● **Exercise prompt**: Reproduce each entry below exactly, without omitting any.
[Supplied material — start]
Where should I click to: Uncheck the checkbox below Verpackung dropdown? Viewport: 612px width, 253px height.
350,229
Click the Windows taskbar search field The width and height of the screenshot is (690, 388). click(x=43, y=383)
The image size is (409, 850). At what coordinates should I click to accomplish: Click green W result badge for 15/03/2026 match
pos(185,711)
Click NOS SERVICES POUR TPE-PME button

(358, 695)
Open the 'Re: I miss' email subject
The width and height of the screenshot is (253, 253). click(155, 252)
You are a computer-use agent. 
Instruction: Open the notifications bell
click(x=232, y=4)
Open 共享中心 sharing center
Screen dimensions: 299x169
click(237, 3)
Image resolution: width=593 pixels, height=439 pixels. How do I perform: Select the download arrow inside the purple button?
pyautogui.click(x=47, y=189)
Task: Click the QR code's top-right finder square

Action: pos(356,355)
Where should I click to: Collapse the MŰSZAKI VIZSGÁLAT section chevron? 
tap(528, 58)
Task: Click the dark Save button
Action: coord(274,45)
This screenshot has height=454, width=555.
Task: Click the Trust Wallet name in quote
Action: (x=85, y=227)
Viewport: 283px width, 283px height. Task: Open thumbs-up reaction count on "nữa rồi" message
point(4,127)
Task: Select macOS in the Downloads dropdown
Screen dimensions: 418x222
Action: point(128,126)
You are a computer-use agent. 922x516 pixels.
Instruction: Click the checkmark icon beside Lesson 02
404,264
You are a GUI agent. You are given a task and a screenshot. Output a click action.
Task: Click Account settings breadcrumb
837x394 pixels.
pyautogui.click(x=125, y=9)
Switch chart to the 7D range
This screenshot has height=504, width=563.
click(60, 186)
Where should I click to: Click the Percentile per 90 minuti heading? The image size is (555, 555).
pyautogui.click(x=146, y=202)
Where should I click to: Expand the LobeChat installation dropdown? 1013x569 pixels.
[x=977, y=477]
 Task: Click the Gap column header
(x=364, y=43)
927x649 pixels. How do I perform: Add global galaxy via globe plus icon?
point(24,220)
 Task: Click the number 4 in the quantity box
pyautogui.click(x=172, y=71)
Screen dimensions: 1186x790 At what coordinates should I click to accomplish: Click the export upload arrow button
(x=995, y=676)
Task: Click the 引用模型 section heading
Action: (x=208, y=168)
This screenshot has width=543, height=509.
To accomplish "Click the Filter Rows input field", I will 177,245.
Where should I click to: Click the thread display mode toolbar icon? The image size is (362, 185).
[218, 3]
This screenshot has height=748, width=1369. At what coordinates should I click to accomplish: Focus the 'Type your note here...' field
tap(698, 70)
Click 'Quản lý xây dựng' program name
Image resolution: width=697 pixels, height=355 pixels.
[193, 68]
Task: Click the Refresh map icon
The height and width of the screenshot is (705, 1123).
[Supplied material — finish]
● **Exercise answer**:
Where should I click to: Uncheck the checkbox below Verpackung dropdown? Viewport: 612px width, 253px height.
350,229
Click the Windows taskbar search field The width and height of the screenshot is (690, 388). click(x=43, y=383)
The image size is (409, 850). At what coordinates should I click to accomplish: Click green W result badge for 15/03/2026 match
pos(185,711)
Click NOS SERVICES POUR TPE-PME button

(358, 695)
Open the 'Re: I miss' email subject
The width and height of the screenshot is (253, 253). click(155, 252)
You are a computer-use agent. 
Instruction: Open the notifications bell
click(x=232, y=4)
Open 共享中心 sharing center
Screen dimensions: 299x169
click(237, 3)
Image resolution: width=593 pixels, height=439 pixels. How do I perform: Select the download arrow inside the purple button?
pyautogui.click(x=47, y=189)
Task: Click the QR code's top-right finder square

Action: pos(356,355)
Where should I click to: Collapse the MŰSZAKI VIZSGÁLAT section chevron? 
tap(528, 58)
Task: Click the dark Save button
Action: coord(274,45)
This screenshot has height=454, width=555.
Task: Click the Trust Wallet name in quote
Action: (x=85, y=227)
Viewport: 283px width, 283px height. Task: Open thumbs-up reaction count on "nữa rồi" message
point(4,127)
Task: Select macOS in the Downloads dropdown
Screen dimensions: 418x222
Action: point(128,126)
You are a computer-use agent. 922x516 pixels.
Instruction: Click the checkmark icon beside Lesson 02
404,264
You are a GUI agent. You are given a task and a screenshot. Output a click action.
Task: Click Account settings breadcrumb
837x394 pixels.
pyautogui.click(x=125, y=9)
Switch chart to the 7D range
This screenshot has height=504, width=563.
click(60, 186)
Where should I click to: Click the Percentile per 90 minuti heading? The image size is (555, 555).
pyautogui.click(x=146, y=202)
Where should I click to: Expand the LobeChat installation dropdown? 1013x569 pixels.
[x=977, y=477]
 Task: Click the Gap column header
(x=364, y=43)
927x649 pixels. How do I perform: Add global galaxy via globe plus icon?
point(24,220)
 Task: Click the number 4 in the quantity box
pyautogui.click(x=172, y=71)
Screen dimensions: 1186x790 At what coordinates should I click to accomplish: Click the export upload arrow button
(x=995, y=676)
Task: Click the 引用模型 section heading
Action: (x=208, y=168)
This screenshot has width=543, height=509.
To accomplish "Click the Filter Rows input field", I will 177,245.
Where should I click to: Click the thread display mode toolbar icon? The image size is (362, 185).
[218, 3]
This screenshot has height=748, width=1369. At what coordinates should I click to accomplish: Focus the 'Type your note here...' field
tap(698, 70)
Click 'Quản lý xây dựng' program name
Image resolution: width=697 pixels, height=355 pixels.
[193, 68]
Task: Click the Refresh map icon
The height and width of the screenshot is (705, 1123).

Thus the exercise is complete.